Building in Seoul, Korea, 1915 – c. 1957

Keijō Post Office (京城郵便局) was a post office building in Seoul (Keijō), Korea from 1915 to 1957. It was primarily associated with the 1910–1945 Japanese colonial period in Korea, although it continued to be used by South Korea until its destruction. The building was inherited by the Seoul Central Post Office after the 1945 liberation of Korea, but was significantly damaged during the 1950–1953 Korean War. It was torn down and replaced with a different building around 1957. Seoul Central Post Office still operates on the location of this building today.

== Background ==
Korea developed its first modern postal system in the Joseon period. Hong Gye-hun, who visited the United States with the first ever Korean special diplomatic visit in 1883, began work on developing Korea's postal system after his return. However, he became embroiled in the Gapsin Coup in 1884, which delayed Korea's adoption of a postal system for several years. The post system finally came into effect after the Gabo Reform.
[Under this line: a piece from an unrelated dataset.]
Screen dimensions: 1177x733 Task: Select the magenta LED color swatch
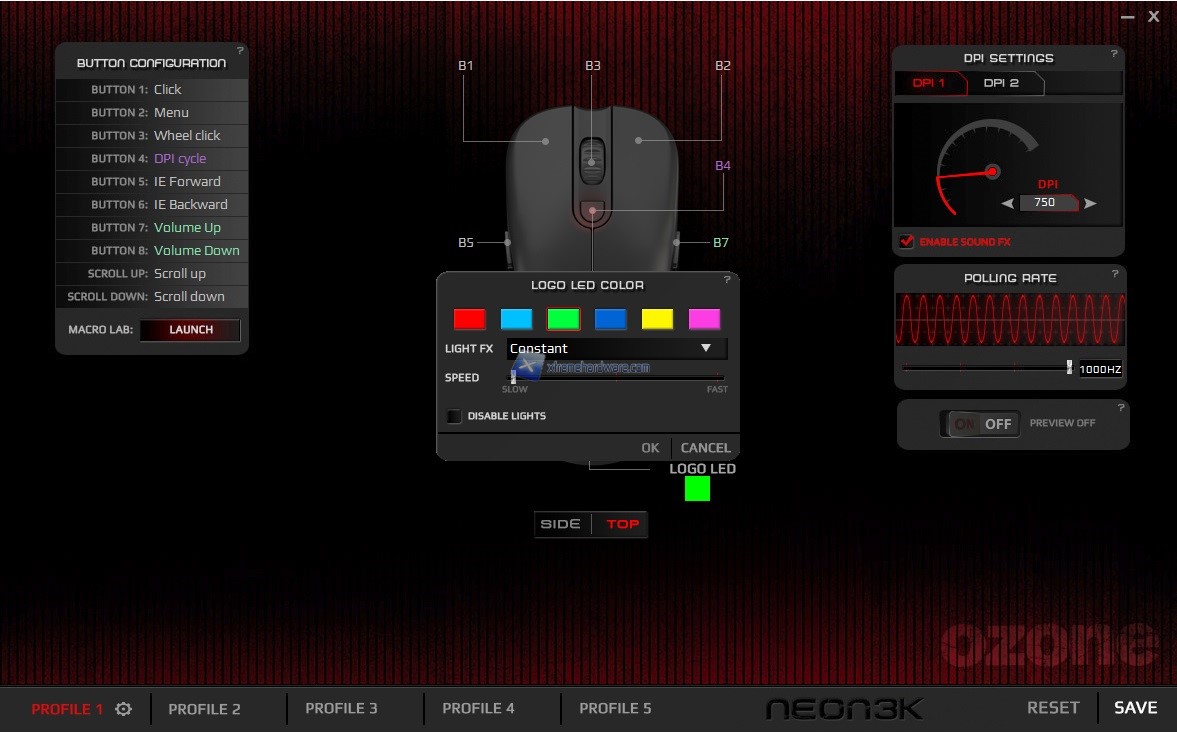click(704, 319)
When Japan placed Korea under indirect rule in 1905, the Korean post office system was absorbed into the Japanese. When Japan formally annexed Korea in 1910, they reorganized the postal system, and constructed post office buildings and telegraph infrastructure throughout Korea. The Keijō Post Office was constructed as a part of these efforts, and was the largest and most prominent of such buildings.

== Description ==
Construction on the building began on October 23 1913, and it was completed on September 15 1915. It began operating on October 1, the anniversary of the Japanese Governor-General of Chōsen's establishment. Its designer is unknown. Its style has been described as British-influenced. It was a large brick building with a total floor area of 1320 pyeong, with one underground and three above-ground floors. It had a large dome in the center of the building, with arches above its windows. It was located at what is today the intersection of Namdaemunno and Chungmu-ro. The building was very centrally located, with the Bank of Chōsen and a Mitsukoshi shopping mall (now Shinsegae) nearby.

The building played an important role in Korea, and served as a center for communication and finance. An article in the Maeil Business Newspaper wrote that the building served as an arm of economic and political exploitation over Korea.

It operated services for both post and telegraph for much of its history. In September 1939, after the telegraph service was split into a separately-managed service, the name of the building changed its name to Keijō Central Post Office (京城中央郵便局).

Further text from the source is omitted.